EXERCISE DESCRIPTION:
Every line holding the string "Tesa" is to be copied from the entries below.

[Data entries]

══════

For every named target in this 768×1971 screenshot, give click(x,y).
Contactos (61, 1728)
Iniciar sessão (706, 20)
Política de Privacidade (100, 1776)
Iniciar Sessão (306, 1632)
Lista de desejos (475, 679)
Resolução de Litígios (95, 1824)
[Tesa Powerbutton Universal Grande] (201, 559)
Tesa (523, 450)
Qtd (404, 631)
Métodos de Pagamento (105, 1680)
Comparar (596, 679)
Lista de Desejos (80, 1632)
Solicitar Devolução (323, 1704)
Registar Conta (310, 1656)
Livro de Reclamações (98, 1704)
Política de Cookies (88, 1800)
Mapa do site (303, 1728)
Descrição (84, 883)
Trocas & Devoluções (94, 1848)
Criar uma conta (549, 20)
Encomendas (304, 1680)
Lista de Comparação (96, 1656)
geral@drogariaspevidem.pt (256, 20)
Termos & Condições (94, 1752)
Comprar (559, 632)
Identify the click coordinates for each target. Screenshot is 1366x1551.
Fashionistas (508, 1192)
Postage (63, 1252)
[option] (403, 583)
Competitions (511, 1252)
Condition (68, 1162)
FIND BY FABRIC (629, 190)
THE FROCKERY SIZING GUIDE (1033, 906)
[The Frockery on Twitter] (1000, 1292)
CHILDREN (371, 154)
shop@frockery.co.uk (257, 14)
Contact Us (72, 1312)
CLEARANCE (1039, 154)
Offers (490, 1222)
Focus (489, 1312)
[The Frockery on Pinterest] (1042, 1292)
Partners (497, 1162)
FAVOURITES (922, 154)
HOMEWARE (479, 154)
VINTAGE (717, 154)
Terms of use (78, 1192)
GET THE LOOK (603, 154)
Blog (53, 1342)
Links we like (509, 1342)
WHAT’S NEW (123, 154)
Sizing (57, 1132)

══════

WRITTEN RESPONSE:
[Tesa Powerbutton Universal Grande] (201, 559)
Tesa (523, 450)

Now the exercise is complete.